#### WHAT THE TASK ASKS
Everything from the line containing "Where should I click to: Click Port" to the last line of the entries must be reproduced exactly, and nothing outside that range.

#### GIVEN DATA
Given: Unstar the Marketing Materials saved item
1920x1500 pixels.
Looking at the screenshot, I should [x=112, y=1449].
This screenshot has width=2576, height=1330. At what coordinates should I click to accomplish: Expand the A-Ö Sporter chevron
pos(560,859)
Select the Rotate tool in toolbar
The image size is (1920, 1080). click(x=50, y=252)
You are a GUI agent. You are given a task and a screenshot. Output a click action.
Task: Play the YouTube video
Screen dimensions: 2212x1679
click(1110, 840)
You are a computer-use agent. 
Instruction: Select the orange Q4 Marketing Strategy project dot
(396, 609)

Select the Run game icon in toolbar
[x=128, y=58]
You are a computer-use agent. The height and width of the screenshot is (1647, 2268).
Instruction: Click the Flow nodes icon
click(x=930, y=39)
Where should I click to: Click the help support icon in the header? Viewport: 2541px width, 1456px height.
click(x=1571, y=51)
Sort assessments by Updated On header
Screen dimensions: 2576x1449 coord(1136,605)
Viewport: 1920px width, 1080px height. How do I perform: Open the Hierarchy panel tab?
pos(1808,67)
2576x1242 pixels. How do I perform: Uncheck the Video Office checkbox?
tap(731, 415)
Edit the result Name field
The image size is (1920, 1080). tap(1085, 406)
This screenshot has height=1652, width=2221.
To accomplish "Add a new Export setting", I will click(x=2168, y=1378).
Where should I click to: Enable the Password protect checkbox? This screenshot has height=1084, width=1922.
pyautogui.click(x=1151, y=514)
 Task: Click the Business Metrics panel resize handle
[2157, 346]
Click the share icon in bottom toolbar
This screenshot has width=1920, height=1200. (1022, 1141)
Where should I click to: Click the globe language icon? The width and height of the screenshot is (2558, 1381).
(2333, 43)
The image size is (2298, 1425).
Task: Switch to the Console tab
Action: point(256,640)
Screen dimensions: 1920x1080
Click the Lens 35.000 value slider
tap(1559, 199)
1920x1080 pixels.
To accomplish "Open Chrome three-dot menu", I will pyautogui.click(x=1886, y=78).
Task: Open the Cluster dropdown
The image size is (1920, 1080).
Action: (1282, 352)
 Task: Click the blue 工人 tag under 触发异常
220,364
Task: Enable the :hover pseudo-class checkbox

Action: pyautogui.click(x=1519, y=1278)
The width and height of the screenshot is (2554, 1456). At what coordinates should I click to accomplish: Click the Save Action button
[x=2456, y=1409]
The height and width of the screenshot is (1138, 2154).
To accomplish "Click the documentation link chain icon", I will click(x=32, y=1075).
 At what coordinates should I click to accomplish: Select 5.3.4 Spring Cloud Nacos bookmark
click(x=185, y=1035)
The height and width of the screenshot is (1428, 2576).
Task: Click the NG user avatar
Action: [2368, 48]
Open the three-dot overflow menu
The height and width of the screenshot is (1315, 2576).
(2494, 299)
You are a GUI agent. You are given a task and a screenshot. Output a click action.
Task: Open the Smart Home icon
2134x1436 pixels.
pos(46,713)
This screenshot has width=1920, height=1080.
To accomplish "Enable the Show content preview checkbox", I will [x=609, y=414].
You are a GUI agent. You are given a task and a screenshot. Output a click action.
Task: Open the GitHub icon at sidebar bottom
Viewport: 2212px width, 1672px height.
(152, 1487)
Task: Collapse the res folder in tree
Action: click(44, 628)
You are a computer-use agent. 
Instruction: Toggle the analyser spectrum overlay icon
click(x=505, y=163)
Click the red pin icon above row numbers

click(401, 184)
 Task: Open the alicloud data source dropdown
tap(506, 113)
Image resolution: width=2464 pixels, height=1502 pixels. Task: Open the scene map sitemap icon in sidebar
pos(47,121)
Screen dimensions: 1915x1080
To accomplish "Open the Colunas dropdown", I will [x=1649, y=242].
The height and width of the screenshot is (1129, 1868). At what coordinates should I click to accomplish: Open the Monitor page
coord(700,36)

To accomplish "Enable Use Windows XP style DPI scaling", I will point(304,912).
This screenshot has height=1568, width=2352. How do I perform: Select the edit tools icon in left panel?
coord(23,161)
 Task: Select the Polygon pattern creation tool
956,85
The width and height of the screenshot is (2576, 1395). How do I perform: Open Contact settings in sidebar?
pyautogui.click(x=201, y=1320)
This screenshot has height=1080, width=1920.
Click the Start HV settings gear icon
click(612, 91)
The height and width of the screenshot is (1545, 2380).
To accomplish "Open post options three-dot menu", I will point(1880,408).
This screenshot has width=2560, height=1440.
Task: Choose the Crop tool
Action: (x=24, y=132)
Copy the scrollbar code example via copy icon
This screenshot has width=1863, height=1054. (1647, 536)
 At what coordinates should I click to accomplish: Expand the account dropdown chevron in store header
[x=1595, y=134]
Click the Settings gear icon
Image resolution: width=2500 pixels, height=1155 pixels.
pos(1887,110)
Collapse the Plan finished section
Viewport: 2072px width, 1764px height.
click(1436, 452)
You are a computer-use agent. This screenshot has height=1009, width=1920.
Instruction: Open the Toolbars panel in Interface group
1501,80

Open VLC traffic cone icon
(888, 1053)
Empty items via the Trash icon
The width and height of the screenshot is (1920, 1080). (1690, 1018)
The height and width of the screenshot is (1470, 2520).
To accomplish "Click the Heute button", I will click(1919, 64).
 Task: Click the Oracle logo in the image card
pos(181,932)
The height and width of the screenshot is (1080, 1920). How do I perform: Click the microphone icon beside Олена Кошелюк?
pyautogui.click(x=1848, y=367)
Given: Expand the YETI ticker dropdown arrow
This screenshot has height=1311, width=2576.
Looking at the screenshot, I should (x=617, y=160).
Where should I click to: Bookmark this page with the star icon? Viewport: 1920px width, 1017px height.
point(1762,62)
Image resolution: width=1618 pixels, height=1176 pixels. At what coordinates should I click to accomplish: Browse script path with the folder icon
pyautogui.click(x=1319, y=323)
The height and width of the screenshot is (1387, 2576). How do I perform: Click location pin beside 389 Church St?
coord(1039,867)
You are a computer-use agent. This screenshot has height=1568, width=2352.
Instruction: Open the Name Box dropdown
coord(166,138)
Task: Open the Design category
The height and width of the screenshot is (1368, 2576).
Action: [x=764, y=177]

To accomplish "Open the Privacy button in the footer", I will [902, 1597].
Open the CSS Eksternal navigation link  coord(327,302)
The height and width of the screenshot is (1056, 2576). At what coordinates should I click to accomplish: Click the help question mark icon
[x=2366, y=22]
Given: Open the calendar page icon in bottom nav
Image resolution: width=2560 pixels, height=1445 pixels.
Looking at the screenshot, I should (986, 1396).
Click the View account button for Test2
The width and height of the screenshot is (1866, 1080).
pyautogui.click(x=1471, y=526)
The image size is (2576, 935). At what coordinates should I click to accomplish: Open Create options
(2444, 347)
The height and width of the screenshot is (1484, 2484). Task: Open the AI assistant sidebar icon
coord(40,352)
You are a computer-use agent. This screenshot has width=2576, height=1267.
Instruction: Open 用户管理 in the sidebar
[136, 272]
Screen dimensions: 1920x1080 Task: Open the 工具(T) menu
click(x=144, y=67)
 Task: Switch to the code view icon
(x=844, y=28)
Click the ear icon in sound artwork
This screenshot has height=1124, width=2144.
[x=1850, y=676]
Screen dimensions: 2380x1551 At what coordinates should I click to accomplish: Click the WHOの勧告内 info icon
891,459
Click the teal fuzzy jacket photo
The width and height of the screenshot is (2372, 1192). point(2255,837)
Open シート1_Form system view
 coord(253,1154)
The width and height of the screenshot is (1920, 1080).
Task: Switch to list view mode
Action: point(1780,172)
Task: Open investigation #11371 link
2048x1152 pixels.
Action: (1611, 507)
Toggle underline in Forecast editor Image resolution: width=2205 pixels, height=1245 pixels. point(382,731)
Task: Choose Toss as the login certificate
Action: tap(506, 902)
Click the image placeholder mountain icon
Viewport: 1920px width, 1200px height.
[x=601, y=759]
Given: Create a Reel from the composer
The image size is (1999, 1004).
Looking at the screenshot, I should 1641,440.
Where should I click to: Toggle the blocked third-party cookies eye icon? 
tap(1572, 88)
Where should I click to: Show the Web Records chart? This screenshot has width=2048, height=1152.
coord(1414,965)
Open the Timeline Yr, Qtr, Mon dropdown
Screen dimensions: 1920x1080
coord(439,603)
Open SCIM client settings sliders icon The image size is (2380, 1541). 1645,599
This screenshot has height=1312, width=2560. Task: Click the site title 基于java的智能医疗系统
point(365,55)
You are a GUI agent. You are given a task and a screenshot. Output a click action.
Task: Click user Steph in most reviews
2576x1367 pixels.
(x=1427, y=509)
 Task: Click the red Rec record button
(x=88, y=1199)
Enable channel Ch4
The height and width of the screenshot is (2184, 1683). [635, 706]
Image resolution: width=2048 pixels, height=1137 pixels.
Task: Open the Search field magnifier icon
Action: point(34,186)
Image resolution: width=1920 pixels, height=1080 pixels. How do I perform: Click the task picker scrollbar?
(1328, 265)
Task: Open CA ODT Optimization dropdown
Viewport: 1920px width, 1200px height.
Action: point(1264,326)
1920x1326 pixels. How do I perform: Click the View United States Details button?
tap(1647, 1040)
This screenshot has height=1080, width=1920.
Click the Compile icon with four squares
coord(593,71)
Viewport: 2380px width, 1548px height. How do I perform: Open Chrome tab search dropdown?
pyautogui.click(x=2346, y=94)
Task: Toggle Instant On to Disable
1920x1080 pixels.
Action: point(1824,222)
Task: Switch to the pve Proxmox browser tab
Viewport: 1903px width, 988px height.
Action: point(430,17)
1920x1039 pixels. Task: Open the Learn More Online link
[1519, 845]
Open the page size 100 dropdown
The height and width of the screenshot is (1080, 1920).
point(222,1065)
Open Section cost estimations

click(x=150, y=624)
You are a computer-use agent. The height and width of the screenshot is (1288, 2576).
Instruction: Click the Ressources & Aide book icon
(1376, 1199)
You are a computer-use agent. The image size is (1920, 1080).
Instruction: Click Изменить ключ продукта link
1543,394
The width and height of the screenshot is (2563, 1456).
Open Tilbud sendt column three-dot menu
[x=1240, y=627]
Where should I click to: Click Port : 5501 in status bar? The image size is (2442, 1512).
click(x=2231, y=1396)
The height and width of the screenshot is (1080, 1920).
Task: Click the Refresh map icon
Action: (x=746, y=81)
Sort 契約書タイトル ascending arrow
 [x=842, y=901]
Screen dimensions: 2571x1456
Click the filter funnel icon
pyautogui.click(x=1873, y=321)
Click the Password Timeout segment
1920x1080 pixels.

#### PROBLEM SOLUTION
Where should I click to: Click Port : 5501 in status bar? The image size is (2442, 1512).
click(x=2231, y=1396)
The height and width of the screenshot is (1080, 1920).
Task: Click the Refresh map icon
Action: (x=746, y=81)
Sort 契約書タイトル ascending arrow
 [x=842, y=901]
Screen dimensions: 2571x1456
Click the filter funnel icon
pyautogui.click(x=1873, y=321)
Click the Password Timeout segment
1920x1080 pixels.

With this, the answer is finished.